Collected data entries:
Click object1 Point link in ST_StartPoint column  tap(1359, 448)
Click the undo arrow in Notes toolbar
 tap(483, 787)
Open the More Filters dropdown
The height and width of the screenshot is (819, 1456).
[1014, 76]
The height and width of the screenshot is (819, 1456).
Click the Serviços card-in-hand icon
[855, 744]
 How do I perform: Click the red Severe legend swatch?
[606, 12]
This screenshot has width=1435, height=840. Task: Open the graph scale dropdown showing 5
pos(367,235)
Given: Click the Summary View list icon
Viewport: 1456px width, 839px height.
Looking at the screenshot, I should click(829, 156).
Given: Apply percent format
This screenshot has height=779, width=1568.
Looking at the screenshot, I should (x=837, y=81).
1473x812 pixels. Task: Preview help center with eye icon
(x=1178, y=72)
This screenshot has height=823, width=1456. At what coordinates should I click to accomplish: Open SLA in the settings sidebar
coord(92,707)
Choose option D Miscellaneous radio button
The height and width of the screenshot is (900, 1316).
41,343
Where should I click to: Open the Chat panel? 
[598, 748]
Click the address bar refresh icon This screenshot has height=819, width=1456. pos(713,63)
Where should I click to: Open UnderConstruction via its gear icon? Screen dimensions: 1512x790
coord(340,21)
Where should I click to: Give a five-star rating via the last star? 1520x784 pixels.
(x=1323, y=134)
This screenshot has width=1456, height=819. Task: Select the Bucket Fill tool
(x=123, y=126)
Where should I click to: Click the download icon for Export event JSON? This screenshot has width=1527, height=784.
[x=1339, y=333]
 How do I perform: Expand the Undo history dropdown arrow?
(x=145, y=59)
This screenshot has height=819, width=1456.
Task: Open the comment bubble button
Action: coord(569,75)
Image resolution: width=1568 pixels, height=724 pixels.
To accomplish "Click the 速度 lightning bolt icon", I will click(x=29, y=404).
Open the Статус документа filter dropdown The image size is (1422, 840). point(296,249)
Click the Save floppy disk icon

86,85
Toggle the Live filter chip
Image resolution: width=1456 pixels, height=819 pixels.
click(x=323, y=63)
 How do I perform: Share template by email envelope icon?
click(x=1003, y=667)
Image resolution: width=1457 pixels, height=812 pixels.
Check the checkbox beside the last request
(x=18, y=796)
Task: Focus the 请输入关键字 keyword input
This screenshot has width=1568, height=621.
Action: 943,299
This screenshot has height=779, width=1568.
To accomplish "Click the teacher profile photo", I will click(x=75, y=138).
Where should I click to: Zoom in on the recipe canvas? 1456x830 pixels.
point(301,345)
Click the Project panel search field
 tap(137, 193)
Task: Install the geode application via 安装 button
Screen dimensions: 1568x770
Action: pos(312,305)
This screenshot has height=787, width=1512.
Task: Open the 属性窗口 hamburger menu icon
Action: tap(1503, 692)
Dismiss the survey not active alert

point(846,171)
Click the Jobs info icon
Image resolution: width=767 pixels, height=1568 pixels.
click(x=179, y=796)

Assignment —
Return all the lines above exactly as given.

Result —
Click object1 Point link in ST_StartPoint column  tap(1359, 448)
Click the undo arrow in Notes toolbar
 tap(483, 787)
Open the More Filters dropdown
The height and width of the screenshot is (819, 1456).
[1014, 76]
The height and width of the screenshot is (819, 1456).
Click the Serviços card-in-hand icon
[855, 744]
 How do I perform: Click the red Severe legend swatch?
[606, 12]
This screenshot has width=1435, height=840. Task: Open the graph scale dropdown showing 5
pos(367,235)
Given: Click the Summary View list icon
Viewport: 1456px width, 839px height.
Looking at the screenshot, I should click(829, 156).
Given: Apply percent format
This screenshot has height=779, width=1568.
Looking at the screenshot, I should (x=837, y=81).
1473x812 pixels. Task: Preview help center with eye icon
(x=1178, y=72)
This screenshot has height=823, width=1456. At what coordinates should I click to accomplish: Open SLA in the settings sidebar
coord(92,707)
Choose option D Miscellaneous radio button
The height and width of the screenshot is (900, 1316).
41,343
Where should I click to: Open the Chat panel? 
[598, 748]
Click the address bar refresh icon This screenshot has height=819, width=1456. pos(713,63)
Where should I click to: Open UnderConstruction via its gear icon? Screen dimensions: 1512x790
coord(340,21)
Where should I click to: Give a five-star rating via the last star? 1520x784 pixels.
(x=1323, y=134)
This screenshot has width=1456, height=819. Task: Select the Bucket Fill tool
(x=123, y=126)
Where should I click to: Click the download icon for Export event JSON? This screenshot has width=1527, height=784.
[x=1339, y=333]
 How do I perform: Expand the Undo history dropdown arrow?
(x=145, y=59)
This screenshot has height=819, width=1456.
Task: Open the comment bubble button
Action: coord(569,75)
Image resolution: width=1568 pixels, height=724 pixels.
To accomplish "Click the 速度 lightning bolt icon", I will click(x=29, y=404).
Open the Статус документа filter dropdown The image size is (1422, 840). point(296,249)
Click the Save floppy disk icon

86,85
Toggle the Live filter chip
Image resolution: width=1456 pixels, height=819 pixels.
click(x=323, y=63)
 How do I perform: Share template by email envelope icon?
click(x=1003, y=667)
Image resolution: width=1457 pixels, height=812 pixels.
Check the checkbox beside the last request
(x=18, y=796)
Task: Focus the 请输入关键字 keyword input
This screenshot has width=1568, height=621.
Action: 943,299
This screenshot has height=779, width=1568.
To accomplish "Click the teacher profile photo", I will click(x=75, y=138).
Where should I click to: Zoom in on the recipe canvas? 1456x830 pixels.
point(301,345)
Click the Project panel search field
 tap(137, 193)
Task: Install the geode application via 安装 button
Screen dimensions: 1568x770
Action: pos(312,305)
This screenshot has height=787, width=1512.
Task: Open the 属性窗口 hamburger menu icon
Action: tap(1503, 692)
Dismiss the survey not active alert

point(846,171)
Click the Jobs info icon
Image resolution: width=767 pixels, height=1568 pixels.
click(x=179, y=796)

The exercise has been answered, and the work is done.